**WHAT IS BEING ASKED**
Leave every picture out, and give again exactly the lines from the one containing "Click the Состояние checkmark icon" through the end of the listing.
- Opening Delimiter -
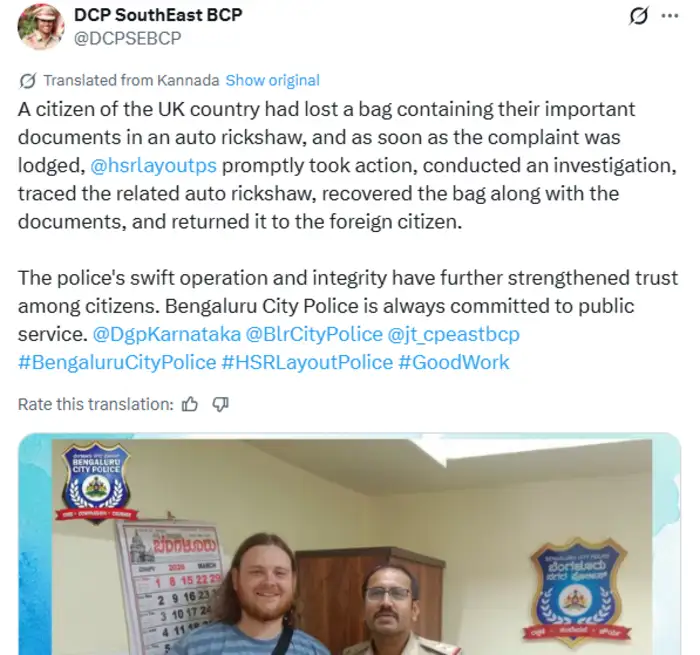The height and width of the screenshot is (655, 700).
Task: Open the DCP SouthEast BCP profile avatar
Action: pos(41,27)
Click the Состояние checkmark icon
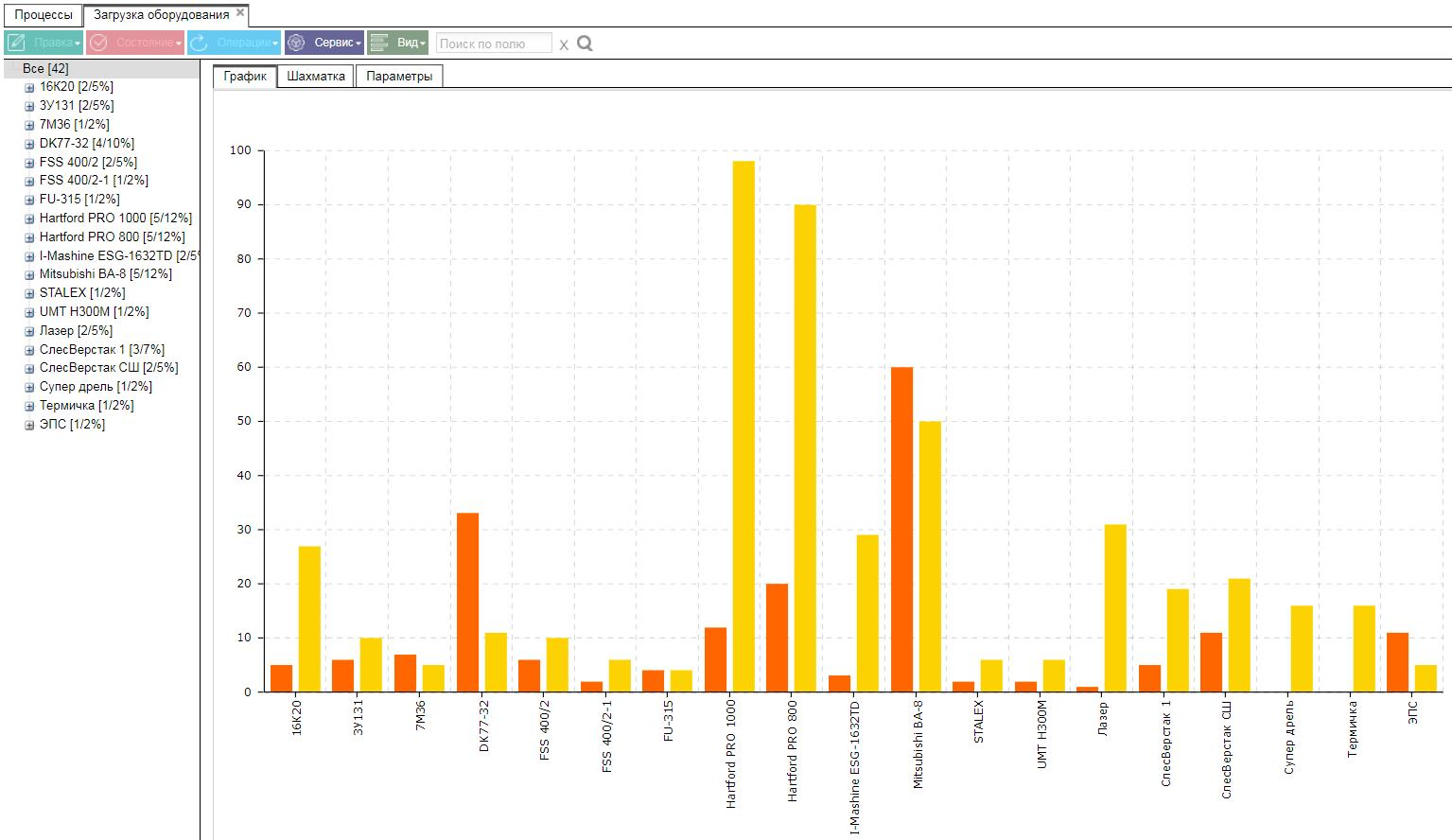 tap(98, 43)
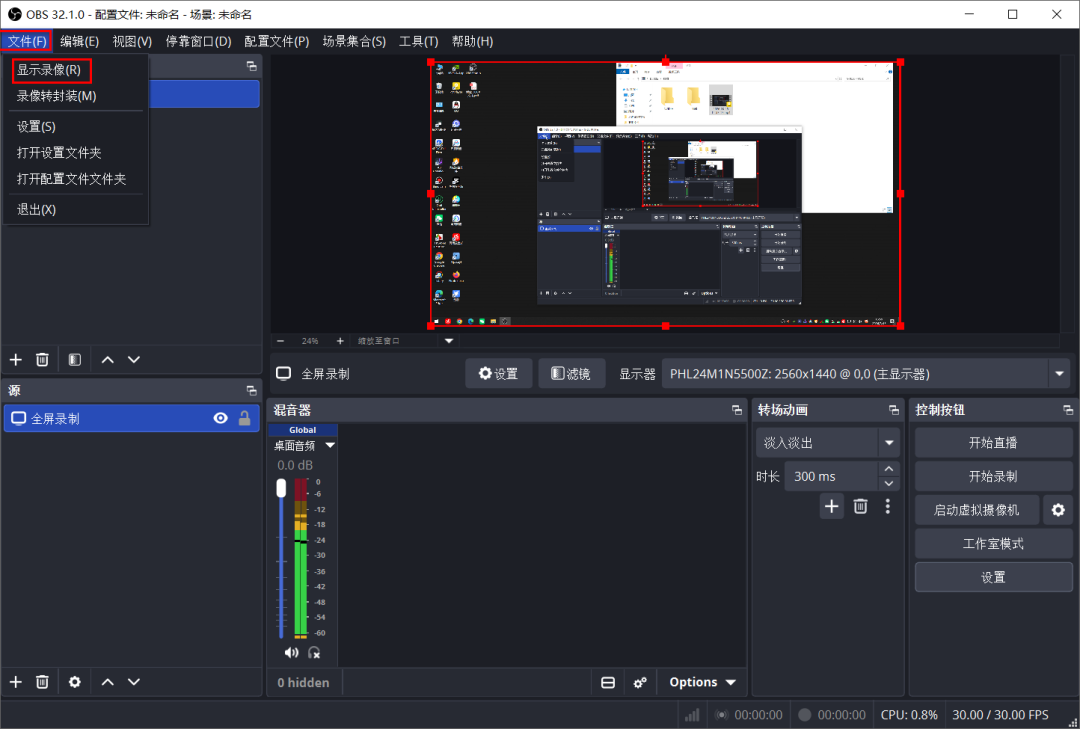Viewport: 1080px width, 729px height.
Task: Open the transition three-dot properties menu
Action: [x=887, y=506]
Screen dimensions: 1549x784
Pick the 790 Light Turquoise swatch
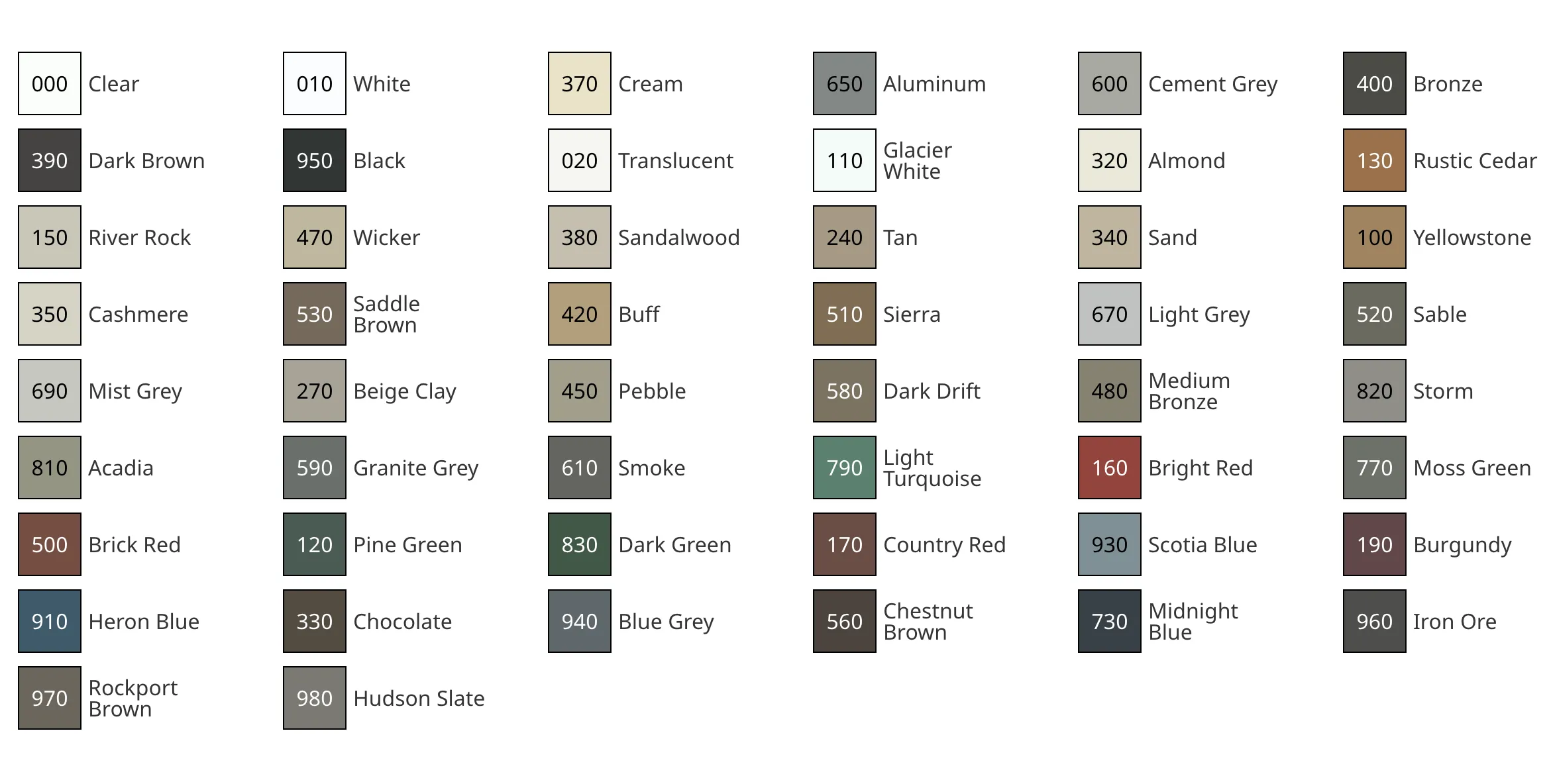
- Closing Delimiter -
**RESULT BELOW**
Click the Состояние checkmark icon
 tap(98, 43)
Viewport: 1080px width, 729px height.
Task: Open the transition three-dot properties menu
Action: [x=887, y=506]
Screen dimensions: 1549x784
Pick the 790 Light Turquoise swatch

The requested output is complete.